▸ **Pixel coordinate grounding data**
--
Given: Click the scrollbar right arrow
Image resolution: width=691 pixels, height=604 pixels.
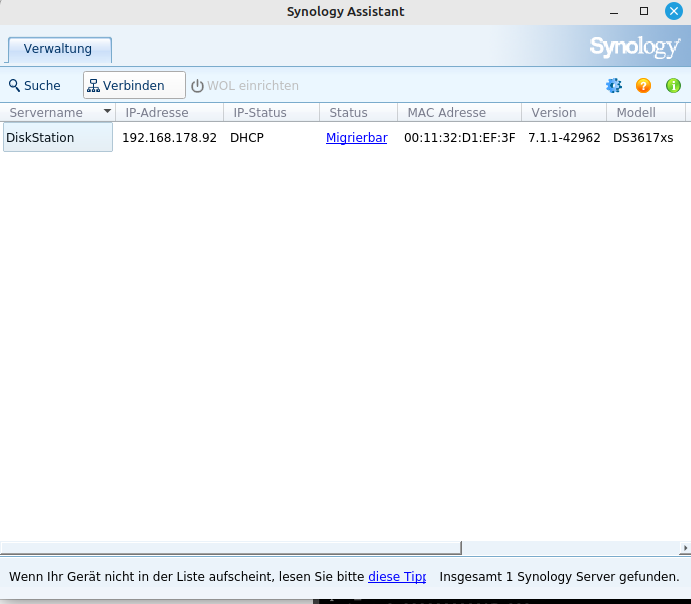Looking at the screenshot, I should coord(685,548).
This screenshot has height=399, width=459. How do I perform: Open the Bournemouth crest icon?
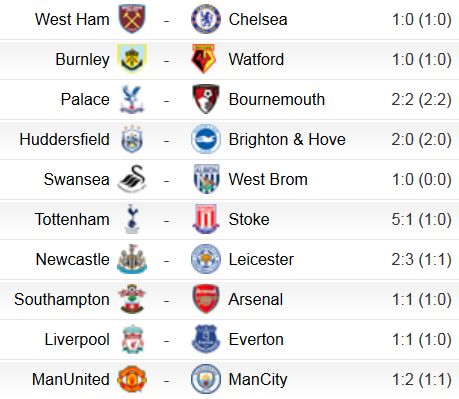tap(206, 99)
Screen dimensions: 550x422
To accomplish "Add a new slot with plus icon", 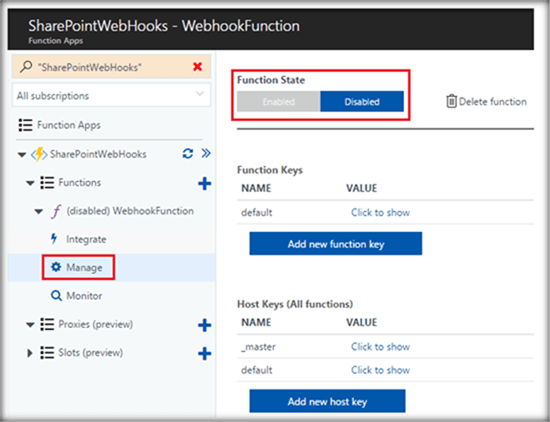I will pyautogui.click(x=204, y=353).
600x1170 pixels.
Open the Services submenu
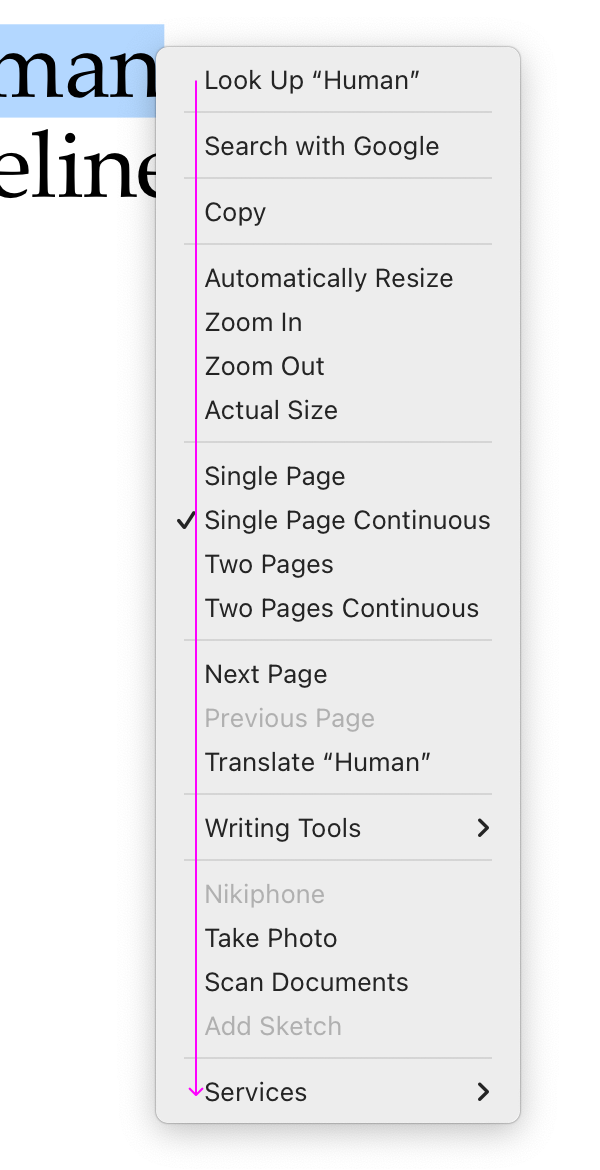pyautogui.click(x=256, y=1093)
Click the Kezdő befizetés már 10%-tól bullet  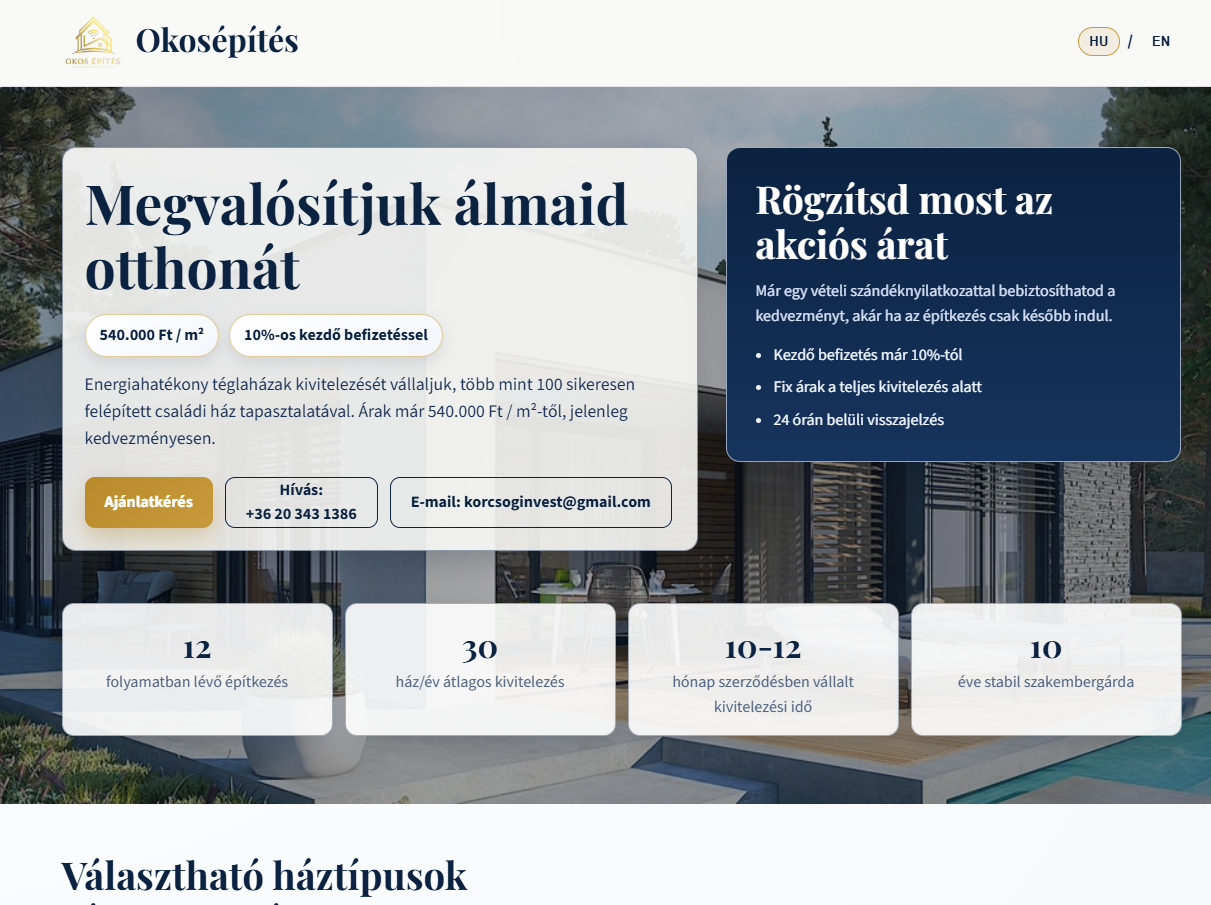click(x=867, y=354)
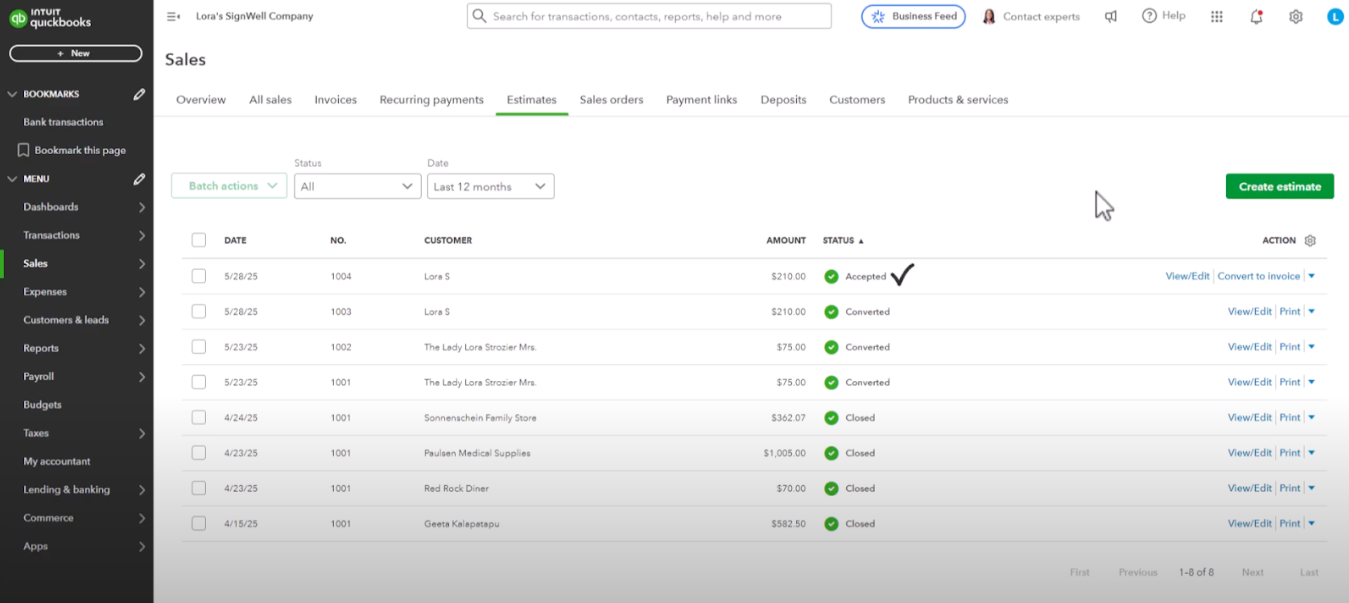The height and width of the screenshot is (603, 1349).
Task: Collapse the left navigation menu
Action: pyautogui.click(x=173, y=16)
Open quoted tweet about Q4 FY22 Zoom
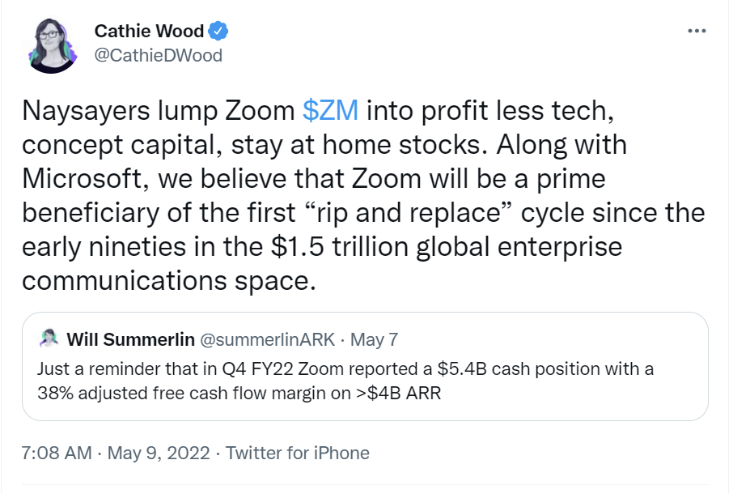Image resolution: width=750 pixels, height=494 pixels. tap(365, 366)
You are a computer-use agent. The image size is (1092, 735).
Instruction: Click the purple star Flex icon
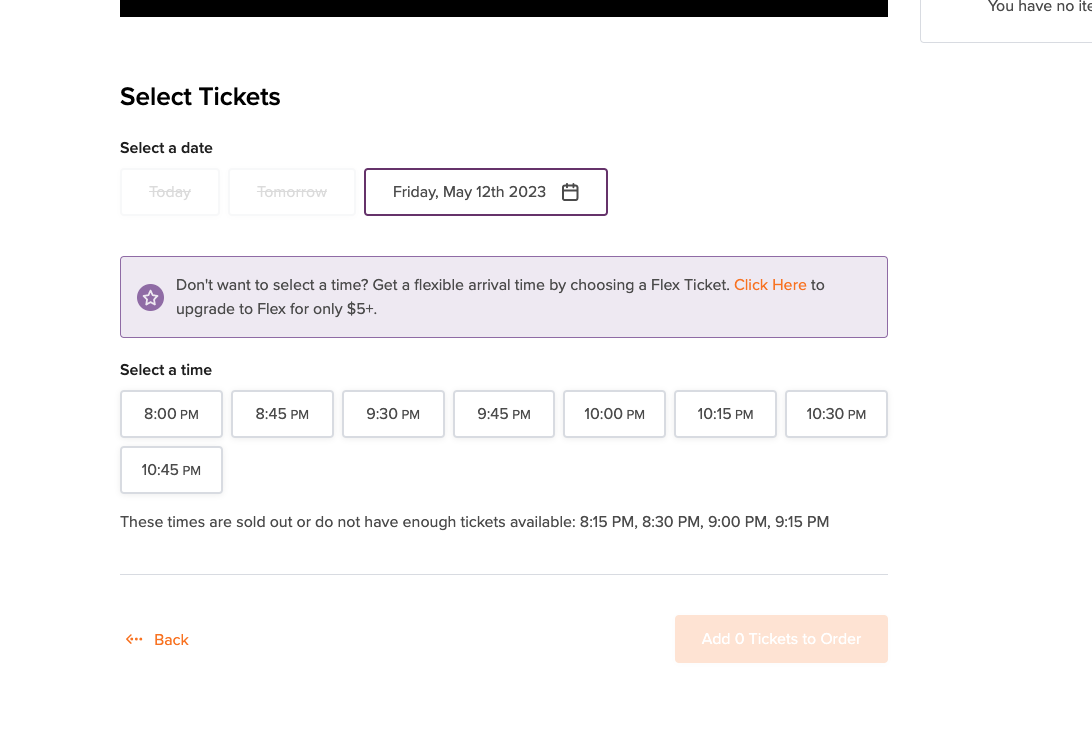click(x=150, y=297)
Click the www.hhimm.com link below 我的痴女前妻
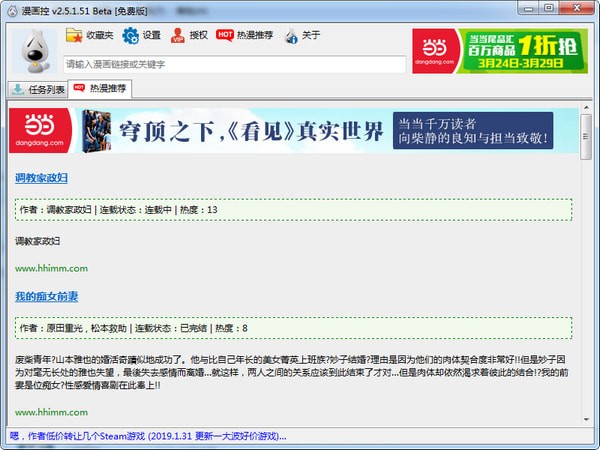Image resolution: width=600 pixels, height=450 pixels. (51, 411)
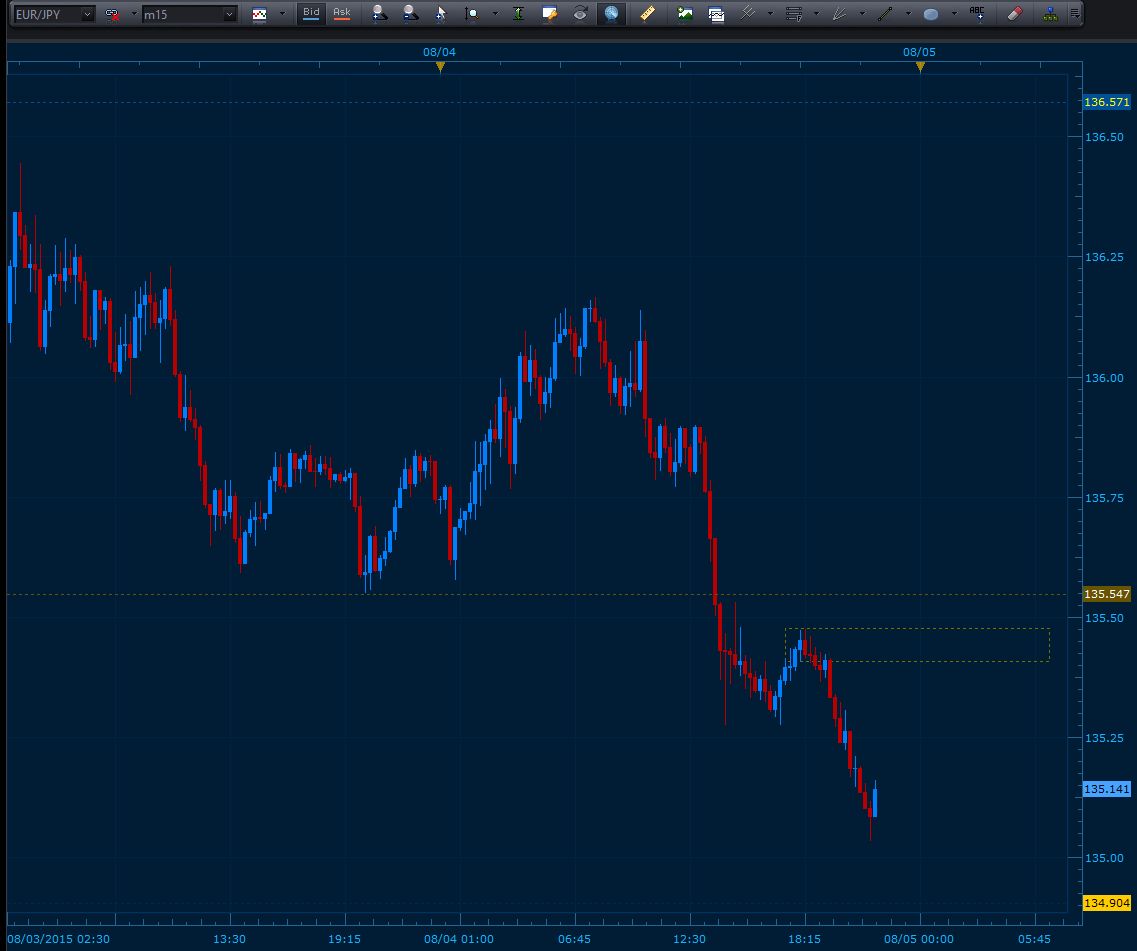Image resolution: width=1137 pixels, height=951 pixels.
Task: Click the vertical green range tool
Action: 518,14
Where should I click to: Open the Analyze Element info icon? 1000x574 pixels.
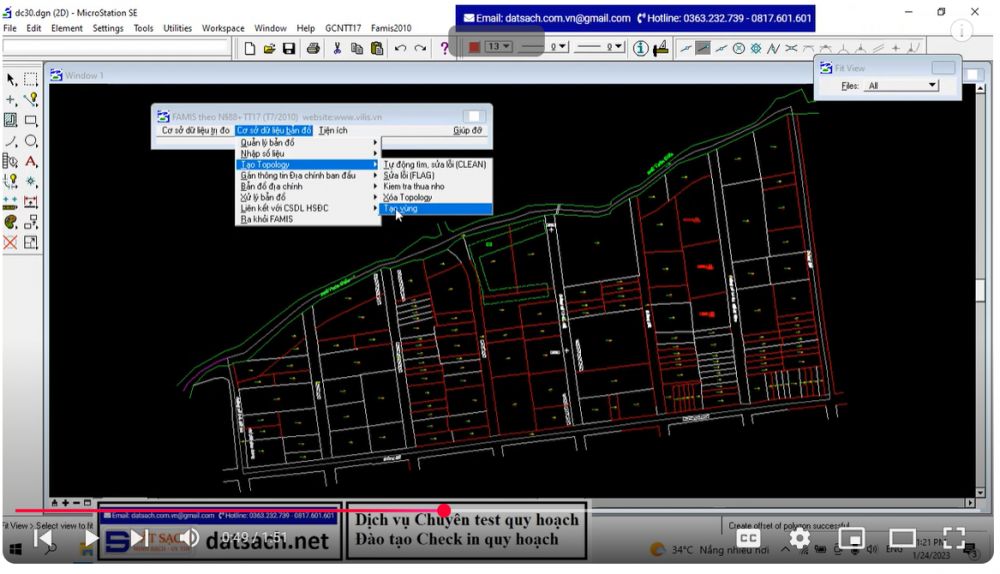pyautogui.click(x=641, y=48)
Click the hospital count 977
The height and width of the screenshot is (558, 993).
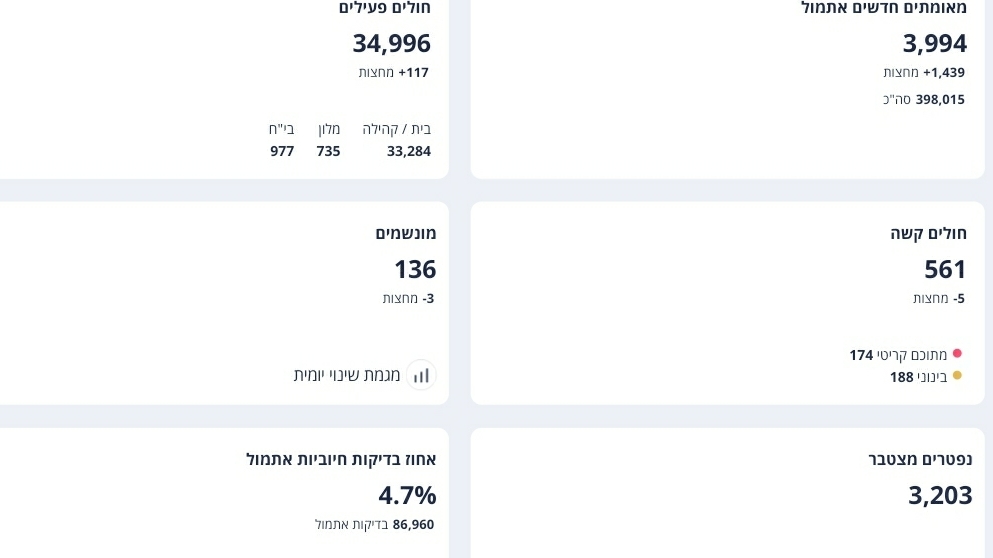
--
▸ **YOUR ASSIGNMENT**
Omitting all pictures, retype exactly the lines from the line containing "Instruction: Click the purple star Flex icon" down to the last line above, both ends included.

▸ **EXERCISE OUTPUT**
Instruction: Click the purple star Flex icon
click(x=150, y=297)
Click the www.hhimm.com link below 我的痴女前妻
Image resolution: width=600 pixels, height=450 pixels. (51, 411)
Image resolution: width=1137 pixels, height=951 pixels.
Task: Click the vertical green range tool
Action: 518,14
Where should I click to: Open the Analyze Element info icon? 1000x574 pixels.
pyautogui.click(x=641, y=48)
Click the hospital count 977
The height and width of the screenshot is (558, 993).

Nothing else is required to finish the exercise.